Today I finished writing a book that I have finished writing at least three times before. Here’s how that works: I type, type, scroll up, scroll down, ponder, celebrate, pace, stew... And finally, when I'm sure I’ve got it right, I write THE END.

A few months later I take a look, expecting to be wildly impressed by myself, but.................  What time away from a manuscript does is erase all the things I thought I said and meant to say, leaving only what I actually said. The good intentions are gone, and only actual results remain. 

It’s not really like when the snow melts revealing thawing dog poop. It’s more like when the makeup, spanx and push-up bra are removed... No, that’s not it either. 

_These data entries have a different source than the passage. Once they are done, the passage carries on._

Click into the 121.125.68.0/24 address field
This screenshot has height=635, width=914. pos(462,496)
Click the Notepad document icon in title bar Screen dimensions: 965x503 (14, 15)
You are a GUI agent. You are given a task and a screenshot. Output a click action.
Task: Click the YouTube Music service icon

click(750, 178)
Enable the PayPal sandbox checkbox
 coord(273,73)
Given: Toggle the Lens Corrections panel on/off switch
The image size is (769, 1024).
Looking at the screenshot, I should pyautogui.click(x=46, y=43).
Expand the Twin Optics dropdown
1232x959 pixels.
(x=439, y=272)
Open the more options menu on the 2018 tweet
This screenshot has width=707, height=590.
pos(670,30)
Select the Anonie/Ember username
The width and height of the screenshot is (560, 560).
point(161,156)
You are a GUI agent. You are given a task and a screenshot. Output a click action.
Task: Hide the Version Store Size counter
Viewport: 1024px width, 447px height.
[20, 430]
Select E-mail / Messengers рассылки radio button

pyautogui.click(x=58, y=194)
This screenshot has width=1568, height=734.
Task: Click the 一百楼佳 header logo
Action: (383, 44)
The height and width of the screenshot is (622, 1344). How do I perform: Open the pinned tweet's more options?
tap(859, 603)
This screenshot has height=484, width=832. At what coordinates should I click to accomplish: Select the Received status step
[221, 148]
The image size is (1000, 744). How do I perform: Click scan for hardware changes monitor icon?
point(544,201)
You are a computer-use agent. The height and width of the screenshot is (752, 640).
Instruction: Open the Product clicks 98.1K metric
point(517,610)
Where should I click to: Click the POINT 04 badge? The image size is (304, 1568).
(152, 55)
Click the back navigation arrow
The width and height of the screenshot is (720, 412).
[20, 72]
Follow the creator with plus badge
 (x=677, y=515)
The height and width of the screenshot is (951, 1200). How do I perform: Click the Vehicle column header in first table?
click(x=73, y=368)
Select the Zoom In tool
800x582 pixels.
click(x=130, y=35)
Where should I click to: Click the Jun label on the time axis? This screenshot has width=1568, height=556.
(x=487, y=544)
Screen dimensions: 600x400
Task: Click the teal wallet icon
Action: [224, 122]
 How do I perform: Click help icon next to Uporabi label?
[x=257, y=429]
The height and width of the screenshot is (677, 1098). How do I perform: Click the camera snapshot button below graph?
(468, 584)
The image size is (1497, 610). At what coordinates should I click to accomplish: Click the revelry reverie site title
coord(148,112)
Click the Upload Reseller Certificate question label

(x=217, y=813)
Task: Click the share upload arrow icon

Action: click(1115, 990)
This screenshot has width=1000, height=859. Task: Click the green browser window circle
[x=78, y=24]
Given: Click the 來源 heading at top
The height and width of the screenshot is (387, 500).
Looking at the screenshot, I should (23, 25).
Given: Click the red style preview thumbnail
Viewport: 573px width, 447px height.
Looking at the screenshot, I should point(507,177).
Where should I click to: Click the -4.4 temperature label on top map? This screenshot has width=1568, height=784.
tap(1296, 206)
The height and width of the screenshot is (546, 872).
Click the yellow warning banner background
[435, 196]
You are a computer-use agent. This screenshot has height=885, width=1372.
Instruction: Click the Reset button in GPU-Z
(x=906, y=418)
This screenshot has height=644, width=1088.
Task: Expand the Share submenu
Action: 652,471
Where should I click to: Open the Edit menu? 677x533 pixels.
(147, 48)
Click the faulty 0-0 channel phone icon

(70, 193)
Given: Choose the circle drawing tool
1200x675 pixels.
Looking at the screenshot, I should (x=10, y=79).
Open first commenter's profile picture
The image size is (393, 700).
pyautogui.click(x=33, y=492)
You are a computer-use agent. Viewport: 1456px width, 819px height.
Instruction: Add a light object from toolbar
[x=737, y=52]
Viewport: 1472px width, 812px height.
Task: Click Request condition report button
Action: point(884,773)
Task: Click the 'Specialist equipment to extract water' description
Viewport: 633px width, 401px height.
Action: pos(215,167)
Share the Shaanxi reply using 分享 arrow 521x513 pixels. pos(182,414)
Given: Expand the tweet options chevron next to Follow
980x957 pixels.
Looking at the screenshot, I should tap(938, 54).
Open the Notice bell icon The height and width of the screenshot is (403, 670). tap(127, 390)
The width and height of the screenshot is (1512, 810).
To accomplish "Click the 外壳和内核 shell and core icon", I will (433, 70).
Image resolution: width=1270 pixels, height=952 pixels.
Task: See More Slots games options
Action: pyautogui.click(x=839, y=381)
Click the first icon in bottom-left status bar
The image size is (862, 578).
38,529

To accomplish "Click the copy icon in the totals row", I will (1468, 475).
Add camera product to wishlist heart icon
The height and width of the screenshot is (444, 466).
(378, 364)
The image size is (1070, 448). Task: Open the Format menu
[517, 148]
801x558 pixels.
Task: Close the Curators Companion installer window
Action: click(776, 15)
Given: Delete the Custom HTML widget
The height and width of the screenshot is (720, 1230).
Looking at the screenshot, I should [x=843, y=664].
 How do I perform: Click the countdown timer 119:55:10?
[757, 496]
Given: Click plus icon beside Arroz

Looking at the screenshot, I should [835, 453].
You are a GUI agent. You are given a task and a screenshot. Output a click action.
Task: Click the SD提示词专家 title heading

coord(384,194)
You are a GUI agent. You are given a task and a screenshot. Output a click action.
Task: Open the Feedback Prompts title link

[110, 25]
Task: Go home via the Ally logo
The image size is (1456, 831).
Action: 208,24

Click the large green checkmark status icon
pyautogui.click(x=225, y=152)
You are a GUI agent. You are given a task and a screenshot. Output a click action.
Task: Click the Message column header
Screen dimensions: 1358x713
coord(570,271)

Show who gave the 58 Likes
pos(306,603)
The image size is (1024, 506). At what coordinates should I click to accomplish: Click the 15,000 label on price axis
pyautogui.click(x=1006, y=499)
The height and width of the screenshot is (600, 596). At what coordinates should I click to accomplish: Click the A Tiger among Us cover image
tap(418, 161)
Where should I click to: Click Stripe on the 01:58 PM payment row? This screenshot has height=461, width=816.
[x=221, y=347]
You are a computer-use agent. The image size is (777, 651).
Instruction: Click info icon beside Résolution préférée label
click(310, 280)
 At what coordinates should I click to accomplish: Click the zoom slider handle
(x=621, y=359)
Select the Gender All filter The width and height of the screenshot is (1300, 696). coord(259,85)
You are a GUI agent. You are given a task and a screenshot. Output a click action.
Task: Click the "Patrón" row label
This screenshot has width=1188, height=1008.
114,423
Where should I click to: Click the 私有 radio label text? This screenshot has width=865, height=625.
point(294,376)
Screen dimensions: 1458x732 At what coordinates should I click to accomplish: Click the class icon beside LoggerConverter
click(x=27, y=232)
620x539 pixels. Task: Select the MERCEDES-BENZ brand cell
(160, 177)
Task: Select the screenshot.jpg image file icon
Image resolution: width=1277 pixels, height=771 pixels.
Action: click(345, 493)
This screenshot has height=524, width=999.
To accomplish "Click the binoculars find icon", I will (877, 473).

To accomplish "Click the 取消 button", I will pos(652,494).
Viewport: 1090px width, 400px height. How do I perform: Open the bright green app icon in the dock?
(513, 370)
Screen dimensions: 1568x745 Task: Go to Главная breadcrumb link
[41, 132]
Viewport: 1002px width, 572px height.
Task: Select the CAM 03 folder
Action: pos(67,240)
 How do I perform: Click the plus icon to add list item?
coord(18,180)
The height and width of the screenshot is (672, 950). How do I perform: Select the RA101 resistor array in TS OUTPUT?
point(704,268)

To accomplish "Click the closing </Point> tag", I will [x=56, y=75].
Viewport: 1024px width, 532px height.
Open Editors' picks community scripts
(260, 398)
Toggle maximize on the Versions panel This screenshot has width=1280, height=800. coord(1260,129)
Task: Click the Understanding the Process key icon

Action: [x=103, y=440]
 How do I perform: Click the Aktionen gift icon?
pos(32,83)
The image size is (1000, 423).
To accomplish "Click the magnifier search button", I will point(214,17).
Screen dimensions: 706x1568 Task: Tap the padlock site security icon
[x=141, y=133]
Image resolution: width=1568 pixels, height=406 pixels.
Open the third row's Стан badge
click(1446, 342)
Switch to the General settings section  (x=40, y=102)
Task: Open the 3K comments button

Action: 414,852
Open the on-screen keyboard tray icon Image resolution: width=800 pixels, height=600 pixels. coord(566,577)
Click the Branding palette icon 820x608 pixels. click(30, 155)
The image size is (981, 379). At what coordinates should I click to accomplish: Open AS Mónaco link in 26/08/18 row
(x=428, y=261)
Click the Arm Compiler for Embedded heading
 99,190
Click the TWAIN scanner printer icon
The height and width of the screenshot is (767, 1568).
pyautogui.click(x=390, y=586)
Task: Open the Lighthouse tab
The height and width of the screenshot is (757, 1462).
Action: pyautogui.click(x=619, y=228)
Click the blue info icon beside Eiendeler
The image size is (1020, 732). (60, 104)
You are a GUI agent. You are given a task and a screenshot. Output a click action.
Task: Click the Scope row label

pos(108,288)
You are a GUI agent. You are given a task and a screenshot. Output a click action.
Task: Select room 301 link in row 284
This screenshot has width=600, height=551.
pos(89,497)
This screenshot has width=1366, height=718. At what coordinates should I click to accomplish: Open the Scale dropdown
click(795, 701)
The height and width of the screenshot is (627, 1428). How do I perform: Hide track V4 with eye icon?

With fresh new eyes, or rested forgetful eyes, or perhaps older, weary eyes, the passage of time lets me -- or forces me to -- read my own manuscript and see only my manuscript!

After the cringy chagrin wears off, I attack the thing anew. 

Again, it gets better as the blinders of immersion re-form. 
Again, when  I’m sure I’ve said what I meant to say, and told no more or less than the story I meant to tell, I type THE END, really meaning it this time!

Then, when I am far enough from the process to no longer be reciting whole sections by memory instead of sleeping at night, I bring it up on the screen and.... EEK! WARTS!

The old warts haven’t returned, but new ones have sprouted! Or been revealed!

Ew! A little self-hate, a little humiliation in front of self. A little wine. A little pie. A little blaming the husband for some real or imagined transgression. Then, I’m back at it.

That said, I REALLY finished that book today. I mean seriously, for real this time! And it's absolutely perfect!

xo Amy

Wednesday, February 13, 2013

Valentine's Day Blog

Unfortunately, before one may attain the blissful age of indifference toward Valentine's day, she must endure a few decades of annoyance. 
My annoyance era began at Schulze Elementary School in Detroit, where love and history were inexplicably entwined on the bulletin boards. Washington & Lincoln's silhouettes were pasted on red construction paper hearts with paper-doily lace trim.  A naked cupid taking aim at them, further confounded the whole presidential-assassination thing. 

At our desks below, we transformed shoe boxes with tin-foil and ribbon, into Valentine Mail Boxes. No tape or glue happily sticks to tin-foil so the boxes never turned out as one might have hoped. But still, it was all very exciting and romantic.
Everyone bought more or less the same box of Valentines from the same dime store on the corner where the selection was limited to romantic cartoon characters like the Flintstones or Yogi Bear. 
There were pricier ones with glitter or  velvety texture, but only rich kids bought those. Well, rich kids and kids like Ruth who had brothers so much older than her that she was practically an only child and was treated like a princess.
We were to give valentines to every kid in the class, but we all knew that not all valentines were created equal. Even out of the same box some were more and others less wonderful.
I remember agonizing over them, carefully selecting the one that would tell Timmy Hicks how I felt about him. The kitty that said, You are the purrrr-fect Valentine? The skunk saying, I'm Scent-i-mental about you? 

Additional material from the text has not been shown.